I did like the book. The story really makes you think. It amazed me how some of the people acted. I would get so mad at them, it doesn't matter to me that this was how things were, it still made me so angry sometimes. Even Skeeter who was trying to do such good was so idiotic sometimes. I just wanted to smack her. I liked Skeeter but she was so naive, even when she started to open her eyes to what was going on she still seemed to have no idea.
I loved Aibileen, she seemed like the kind of person you could talk to for five minuets and feel like you've been friends forever. And although Minny needed her butt kicked a few times I really liked her to. She was a no nonsense take it or leave it kind of person, and unfortunately for her many people chose to leave it.

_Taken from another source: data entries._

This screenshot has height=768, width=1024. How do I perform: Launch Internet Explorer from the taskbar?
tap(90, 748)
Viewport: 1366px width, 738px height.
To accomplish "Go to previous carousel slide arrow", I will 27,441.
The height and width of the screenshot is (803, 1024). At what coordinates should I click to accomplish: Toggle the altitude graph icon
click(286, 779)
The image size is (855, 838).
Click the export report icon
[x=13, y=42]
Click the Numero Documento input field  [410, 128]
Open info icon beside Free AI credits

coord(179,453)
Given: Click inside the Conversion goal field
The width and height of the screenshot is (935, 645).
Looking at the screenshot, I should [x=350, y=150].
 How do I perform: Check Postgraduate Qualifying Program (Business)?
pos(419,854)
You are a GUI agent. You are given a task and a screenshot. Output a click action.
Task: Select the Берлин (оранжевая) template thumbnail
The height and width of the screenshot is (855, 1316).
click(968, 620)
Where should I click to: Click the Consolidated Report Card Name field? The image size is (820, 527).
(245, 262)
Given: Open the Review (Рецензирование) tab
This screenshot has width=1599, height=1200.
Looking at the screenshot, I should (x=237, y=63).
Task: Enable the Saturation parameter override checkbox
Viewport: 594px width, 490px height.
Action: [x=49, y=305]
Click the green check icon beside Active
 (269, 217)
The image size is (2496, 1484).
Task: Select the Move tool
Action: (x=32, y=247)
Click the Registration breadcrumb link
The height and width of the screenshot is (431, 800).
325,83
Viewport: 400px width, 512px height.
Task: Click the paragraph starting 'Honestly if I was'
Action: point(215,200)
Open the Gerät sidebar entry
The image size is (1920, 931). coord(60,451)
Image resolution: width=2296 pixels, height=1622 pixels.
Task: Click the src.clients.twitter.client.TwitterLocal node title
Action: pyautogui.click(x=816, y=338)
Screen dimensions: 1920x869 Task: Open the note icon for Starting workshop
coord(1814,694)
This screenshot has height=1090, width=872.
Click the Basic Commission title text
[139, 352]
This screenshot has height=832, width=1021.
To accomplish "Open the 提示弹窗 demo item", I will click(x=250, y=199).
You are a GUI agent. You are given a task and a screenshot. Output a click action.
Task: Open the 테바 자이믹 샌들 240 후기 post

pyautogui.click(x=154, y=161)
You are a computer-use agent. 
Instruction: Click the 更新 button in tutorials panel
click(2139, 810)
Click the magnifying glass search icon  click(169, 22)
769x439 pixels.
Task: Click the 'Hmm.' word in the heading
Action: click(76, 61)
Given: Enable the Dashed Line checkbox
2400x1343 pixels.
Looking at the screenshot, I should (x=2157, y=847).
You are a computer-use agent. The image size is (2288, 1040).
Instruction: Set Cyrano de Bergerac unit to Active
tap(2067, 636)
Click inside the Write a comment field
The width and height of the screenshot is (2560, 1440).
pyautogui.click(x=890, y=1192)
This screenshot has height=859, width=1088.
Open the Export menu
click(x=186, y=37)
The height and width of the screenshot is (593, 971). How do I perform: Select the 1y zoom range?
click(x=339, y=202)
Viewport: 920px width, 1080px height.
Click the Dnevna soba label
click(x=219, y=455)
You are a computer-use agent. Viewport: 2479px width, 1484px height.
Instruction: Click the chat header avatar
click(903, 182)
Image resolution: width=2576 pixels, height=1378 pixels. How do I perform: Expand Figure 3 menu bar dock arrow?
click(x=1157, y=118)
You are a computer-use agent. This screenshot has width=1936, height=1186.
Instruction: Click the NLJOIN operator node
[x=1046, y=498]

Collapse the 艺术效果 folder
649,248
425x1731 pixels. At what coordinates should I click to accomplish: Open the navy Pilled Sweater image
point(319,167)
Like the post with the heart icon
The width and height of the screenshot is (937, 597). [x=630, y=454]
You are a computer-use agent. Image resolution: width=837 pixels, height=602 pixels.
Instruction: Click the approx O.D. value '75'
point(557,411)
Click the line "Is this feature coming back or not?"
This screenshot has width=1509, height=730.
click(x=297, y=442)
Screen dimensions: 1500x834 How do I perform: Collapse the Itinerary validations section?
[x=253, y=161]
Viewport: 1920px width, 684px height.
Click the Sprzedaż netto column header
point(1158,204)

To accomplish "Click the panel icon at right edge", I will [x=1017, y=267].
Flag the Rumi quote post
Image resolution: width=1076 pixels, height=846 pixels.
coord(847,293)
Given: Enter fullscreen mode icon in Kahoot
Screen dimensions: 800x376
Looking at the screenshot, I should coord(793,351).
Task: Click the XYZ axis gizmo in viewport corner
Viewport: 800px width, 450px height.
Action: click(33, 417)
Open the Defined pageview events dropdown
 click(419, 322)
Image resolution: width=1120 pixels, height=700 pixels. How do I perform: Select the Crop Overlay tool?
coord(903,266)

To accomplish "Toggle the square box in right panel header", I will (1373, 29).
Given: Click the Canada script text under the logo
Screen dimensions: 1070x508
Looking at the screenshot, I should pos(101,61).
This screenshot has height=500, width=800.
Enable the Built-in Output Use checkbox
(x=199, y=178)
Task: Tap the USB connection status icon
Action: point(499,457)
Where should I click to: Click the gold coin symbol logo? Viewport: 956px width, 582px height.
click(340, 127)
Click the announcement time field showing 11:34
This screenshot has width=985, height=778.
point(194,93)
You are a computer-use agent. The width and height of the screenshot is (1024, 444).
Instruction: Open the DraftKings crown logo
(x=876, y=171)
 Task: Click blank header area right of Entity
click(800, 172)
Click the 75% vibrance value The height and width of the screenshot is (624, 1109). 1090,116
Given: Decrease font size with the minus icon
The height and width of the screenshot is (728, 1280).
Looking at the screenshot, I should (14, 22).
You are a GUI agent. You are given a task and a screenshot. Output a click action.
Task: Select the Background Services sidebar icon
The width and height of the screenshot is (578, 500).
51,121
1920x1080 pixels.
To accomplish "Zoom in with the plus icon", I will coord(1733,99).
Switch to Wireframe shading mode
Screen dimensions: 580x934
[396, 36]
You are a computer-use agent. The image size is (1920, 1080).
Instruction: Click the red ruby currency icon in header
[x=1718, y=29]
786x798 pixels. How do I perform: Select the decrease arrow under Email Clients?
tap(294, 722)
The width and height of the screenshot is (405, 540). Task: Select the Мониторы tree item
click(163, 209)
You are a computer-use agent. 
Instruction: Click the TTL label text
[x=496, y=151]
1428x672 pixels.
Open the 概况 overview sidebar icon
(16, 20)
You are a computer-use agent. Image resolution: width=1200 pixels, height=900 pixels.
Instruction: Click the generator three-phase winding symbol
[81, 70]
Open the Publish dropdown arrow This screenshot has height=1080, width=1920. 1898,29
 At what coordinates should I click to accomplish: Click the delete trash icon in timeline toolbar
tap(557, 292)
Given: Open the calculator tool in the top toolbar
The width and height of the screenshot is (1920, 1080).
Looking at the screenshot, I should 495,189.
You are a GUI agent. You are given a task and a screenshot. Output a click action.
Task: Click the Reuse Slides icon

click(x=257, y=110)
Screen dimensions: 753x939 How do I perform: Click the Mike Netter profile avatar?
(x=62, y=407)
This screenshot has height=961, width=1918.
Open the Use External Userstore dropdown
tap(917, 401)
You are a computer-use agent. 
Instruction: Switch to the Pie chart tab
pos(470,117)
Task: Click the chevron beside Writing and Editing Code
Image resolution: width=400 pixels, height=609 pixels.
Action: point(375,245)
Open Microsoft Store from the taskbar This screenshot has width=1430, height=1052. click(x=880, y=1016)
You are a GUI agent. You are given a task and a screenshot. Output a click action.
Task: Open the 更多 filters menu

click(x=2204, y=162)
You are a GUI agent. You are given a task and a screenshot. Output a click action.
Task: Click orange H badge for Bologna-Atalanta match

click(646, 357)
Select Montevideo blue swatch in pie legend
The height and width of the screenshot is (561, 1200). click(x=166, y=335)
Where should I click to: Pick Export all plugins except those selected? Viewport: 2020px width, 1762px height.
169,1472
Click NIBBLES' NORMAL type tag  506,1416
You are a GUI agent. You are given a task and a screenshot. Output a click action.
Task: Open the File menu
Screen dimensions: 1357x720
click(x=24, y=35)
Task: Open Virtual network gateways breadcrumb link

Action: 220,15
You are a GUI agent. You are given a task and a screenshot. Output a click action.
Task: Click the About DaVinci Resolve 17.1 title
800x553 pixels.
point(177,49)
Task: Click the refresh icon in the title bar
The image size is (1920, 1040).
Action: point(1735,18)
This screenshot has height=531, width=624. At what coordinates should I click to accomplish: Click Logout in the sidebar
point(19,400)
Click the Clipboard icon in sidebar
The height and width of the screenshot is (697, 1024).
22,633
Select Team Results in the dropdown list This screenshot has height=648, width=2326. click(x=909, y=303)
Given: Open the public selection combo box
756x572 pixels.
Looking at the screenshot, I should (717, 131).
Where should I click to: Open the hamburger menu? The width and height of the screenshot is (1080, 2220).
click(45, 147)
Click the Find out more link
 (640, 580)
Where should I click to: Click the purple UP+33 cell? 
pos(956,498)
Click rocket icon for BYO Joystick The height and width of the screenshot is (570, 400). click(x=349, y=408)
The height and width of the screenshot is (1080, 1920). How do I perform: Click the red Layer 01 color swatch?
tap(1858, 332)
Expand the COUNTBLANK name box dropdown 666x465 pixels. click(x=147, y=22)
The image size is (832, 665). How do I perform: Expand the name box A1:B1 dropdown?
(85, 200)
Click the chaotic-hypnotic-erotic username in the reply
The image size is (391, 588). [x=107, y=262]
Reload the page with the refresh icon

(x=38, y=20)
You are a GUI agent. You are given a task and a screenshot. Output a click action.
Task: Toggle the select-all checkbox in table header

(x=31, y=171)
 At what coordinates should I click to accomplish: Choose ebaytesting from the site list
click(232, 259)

This book made me cry, made me angry, made me happy, made me sad, made me laugh, and made me laugh so hard I cried. It was easy for me to get lost in the story, I could vividly see what was happening. What I think I liked the most was that not everyone got a happy ending. I love a feel-good story, but at some point it becomes so unbelievable that it almost feels like an insult. Real-life is hard and not everyone gets the happy ending all the time. That really was refreshing for me. It seems as if most of the "popular" books that I read all end with everyone getting exactly what they wanted.
Now that I've finally read the book I can't wait to see the movie! Hope they did at least a half-way decent job with it.